Statistical methods: MT, FT, and RNFLT were considered as outcome variables. Amblyopia was considered as explanatory variable. Descriptive analysis was carried out by mean and standard deviation for quantitative variables, frequency, and proportion for categorical variables. Initially, the outcome parameters were compared between amblyopic and normal subjects by using independent sample t-test. The mean values of all the outcome variables within amblyopic subjects were compared between the amblyopic and nonamblyopic eye at each follow-up interval separately using paired t-test. The change in the outcome parameters over the follow-up period within the amblyopic eye was compared by one-way repeated measure analysis of variance (ANOVA). Software IBM SPSS Statistics for Windows, Version 22.0. (IBM Corp Armonk, NY; 2013) was used for statistical analysis.

Results

A total of 60 children aged between 5 and 18 years were included in the analysis.
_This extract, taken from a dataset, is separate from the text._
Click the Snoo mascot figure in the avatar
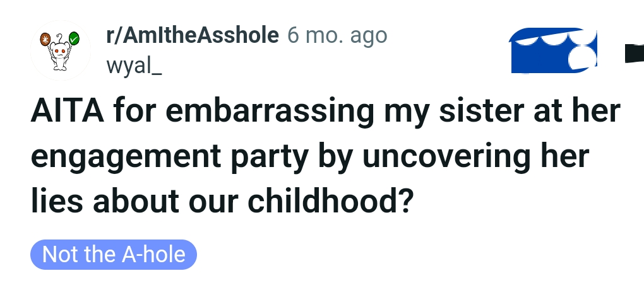The width and height of the screenshot is (644, 283). [x=60, y=55]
Out of which 30 children had unilateral amblyopia (Group 1) and 30 children were normal (group 2). The mean age in group 1 and 2 were 9.77 ± 2.674 and 9.70 ± 2.20 years, respectively (P = 0.916). In group 1, 56.66% (17) and 43.33% (13) were male and female children, respectively. Likewise in group 2, 60% (18) and 40% (12) were male and female children, respectively. In group 1, 12 (40%) had right eye (RE) amblyopia and 18 (60%) had left eye (LE) amblyopia. In group 1, 7 (23.3%) children had myopia, 5 (16.7%) had hypermetropia and 18 (60%) had astigmatism. The baseline values of mean LogMAR BCVA, MT, FT, and RNFLT in group 1 amblyopic eyes were 0.63 ± 0.405, 286.9 ± 6.522 μm, 195.9 ± 8.462 μm, and 100.8 ± 6.240 μm and nonamblyopic eyes were 0.00 ± 0.00, 240 ± 10.447 μm, 159.27 ± 9.285 μm, and 98.63 ± 4.723 μm, respectively; in group 2 (average of RE and LE in normal patients), they were 0.00 ± 0.00, 239.8 ± 4.294 μm, 143.6 ± 4.610 μm, and 100.5 ± 2.895 μm, respectively.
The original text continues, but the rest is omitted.